- [引用文本]
....................

AbstractRMHandler实际委托ResourceManager实现分支事务提交。
AsyncWorker异步处理分支事务提交,将xid、branchId、resourceId封装为Phase2Context,放入阻塞队列,等待一个1秒执行一次的定时任务消费队列中的Phase2Context。

// DataSourceManager
private final AsyncWorker asyncWorker = new AsyncWorker(this);
public BranchStatus branchCommit(BranchType branchType, String xid, long branchId, String resourceId,
                                 String applicationData) throws TransactionException {
    return asyncWorker.branchCommit(xid, branchId, resourceId);
}
    private void addToCommitQueue(Phase2Context context) {
        if (commitQueue.offer(context)) {
            return;
        }
        CompletableFuture.runAsync(this::doBranchCommitSafely, scheduledExecutor)
                .thenRun(() -> addToCommitQueue(context));
    }

最后会由AsyncWorker执行 从阻塞队列里面poll数据 然后执行 实际上就是删除 undo_log数据

private void deleteUndoLog(final Connection conn, UndoLogManager undoLogManager, List<Phase2Context> contexts) {
    Set<String> xids = new LinkedHashSet<>(contexts.size());
    Set<Long> branchIds = new LinkedHashSet<>(contexts.size());
    contexts.forEach(context -> {
        xids.add(context.xid);
        branchIds.add(context.branchId);
    });

    try {
        undoLogManager.batchDeleteUndoLog(xids, branchIds, conn);
        if (!conn.getAutoCommit()) {
            conn.commit();
        }
    } catch (SQLException e) {
        LOGGER.error("Failed to batch delete undo log", e);
        try {
            conn.rollback();
            addAllToCommitQueue(contexts);
        } catch (SQLException rollbackEx) {
            LOGGER.error("Failed to rollback JDBC resource after deleting undo log failed", rollbackEx);
        }
    }
}

总结

1.当一阶段提交没有任何异常情况下进行二阶段提交 TM会发送提交全局事务请求给TC
2.TC接收到全局事务提交请求之后会循环所有的分支事务 往RM发送分支事务提交的请求
3.RM接收到分支事务提交请求之后会委派给AsyncWorker去处理 从阻塞队列里面拿数据
4.AsyncWorker处理的时候其实就是将undo_log的数据删除
5.当RM处理完之后返回TC 然后会将全局锁删除 就是 lock_table表数据
6.将分支事务状态变为二阶段已提交
7.然后会将分支事务表brach_table数据给清空
8.然后会将global_table数据删除
9.当TC端所有处理完成之后 TM收到响应信息把XID给解绑
Seata中AT模式的实现原理03-二阶段提交_第1张图片

TM全局事务回滚

TM处理全局事务回滚向TC发起请求

当一阶段提交出问题 会触发TM的回滚 然后交给TC执行

    private void completeTransactionAfterThrowing(TransactionInfo txInfo, GlobalTransaction tx, Throwable originalException) throws TransactionalExecutor.ExecutionException {
        //roll back
        if (txInfo != null && txInfo.rollbackOn(originalException)) {
            try {
               // 默认所有异常都会回滚
                rollbackTransaction(tx, originalException);
            } catch (TransactionException txe) {
                // Failed to rollback
                throw new TransactionalExecutor.ExecutionException(tx, txe,
                        TransactionalExecutor.Code.RollbackFailure, originalException);
            }
        } else {
         // 如果GlobalTransactional排除部分异常,可以选择提交
            // not roll back on this exception, so commit
            commitTransaction(tx);
        }
    }
    private void rollbackTransaction(GlobalTransaction tx, Throwable originalException) throws TransactionException, TransactionalExecutor.ExecutionException {
        triggerBeforeRollback();
        tx.rollback();
        triggerAfterRollback();
        // 3.1 Successfully rolled back
        throw new TransactionalExecutor.ExecutionException(tx, GlobalStatus.RollbackRetrying.equals(tx.getLocalStatus())

....................

- [任务简述 1] 请将下方数据条目中从包含“You are a GUI”的那一行起直到条目末尾的各行（首尾两行均包括在内）改写为 Markdown 表格，列名分别为“序号”和“条目内容”，空行略去。
上方的引用文本与下方的数据条目是两份彼此独立的材料。

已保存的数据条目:
....................

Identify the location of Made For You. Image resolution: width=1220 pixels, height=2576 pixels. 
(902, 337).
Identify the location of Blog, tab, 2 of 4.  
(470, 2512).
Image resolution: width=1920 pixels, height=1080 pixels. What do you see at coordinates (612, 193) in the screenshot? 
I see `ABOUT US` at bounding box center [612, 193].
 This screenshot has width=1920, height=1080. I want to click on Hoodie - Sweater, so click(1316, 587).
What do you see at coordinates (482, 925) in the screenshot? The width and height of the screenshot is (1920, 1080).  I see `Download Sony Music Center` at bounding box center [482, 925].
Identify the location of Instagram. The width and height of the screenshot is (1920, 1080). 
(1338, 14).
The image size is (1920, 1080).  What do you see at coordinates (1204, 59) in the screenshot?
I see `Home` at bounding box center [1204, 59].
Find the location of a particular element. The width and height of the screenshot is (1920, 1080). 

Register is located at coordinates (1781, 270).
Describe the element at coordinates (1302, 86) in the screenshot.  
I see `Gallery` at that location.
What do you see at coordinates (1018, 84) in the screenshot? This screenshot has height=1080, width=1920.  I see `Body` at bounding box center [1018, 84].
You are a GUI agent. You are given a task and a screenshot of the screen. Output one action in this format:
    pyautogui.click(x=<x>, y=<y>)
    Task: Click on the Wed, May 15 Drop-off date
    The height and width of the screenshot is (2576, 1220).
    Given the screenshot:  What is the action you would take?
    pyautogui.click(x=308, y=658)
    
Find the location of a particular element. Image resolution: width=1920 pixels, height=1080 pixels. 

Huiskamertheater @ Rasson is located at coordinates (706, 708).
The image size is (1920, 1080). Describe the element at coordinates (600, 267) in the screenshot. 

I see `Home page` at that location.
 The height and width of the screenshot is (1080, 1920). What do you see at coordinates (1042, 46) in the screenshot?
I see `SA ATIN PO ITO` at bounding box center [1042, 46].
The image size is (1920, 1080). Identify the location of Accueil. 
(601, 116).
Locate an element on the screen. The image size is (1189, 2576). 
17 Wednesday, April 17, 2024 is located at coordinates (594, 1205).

....................

- [任务简述 2] 按照引用文本的说法，消费阻塞队列中 Phase2Context 的定时任务多久执行一次？

- [任务答案 1]
| 序号 | 条目内容 |
|---|---|
| 1 | You are a GUI agent. You are given a task and a screenshot of the screen. Output one action in this format: |
| 2 |     pyautogui.click(x=<x>, y=<y>) |
| 3 |     Task: Click on the Wed, May 15 Drop-off date |
| 4 |     The height and width of the screenshot is (2576, 1220). |
| 5 |     Given the screenshot:  What is the action you would take? |
| 6 |     pyautogui.click(x=308, y=658) |
| 7 | Find the location of a particular element. Image resolution: width=1920 pixels, height=1080 pixels.  |
| 8 | Huiskamertheater @ Rasson is located at coordinates (706, 708). |
| 9 | The image size is (1920, 1080). Describe the element at coordinates (600, 267) in the screenshot.  |
| 10 | I see `Home page` at that location. |
| 11 |  The height and width of the screenshot is (1080, 1920). What do you see at coordinates (1042, 46) in the screenshot? |
| 12 | I see `SA ATIN PO ITO` at bounding box center [1042, 46]. |
| 13 | The image size is (1920, 1080). Identify the location of Accueil.  |
| 14 | (601, 116). |
| 15 | Locate an element on the screen. The image size is (1189, 2576).  |
| 16 | 17 Wednesday, April 17, 2024 is located at coordinates (594, 1205). |

- [任务答案 2] 每1秒执行一次。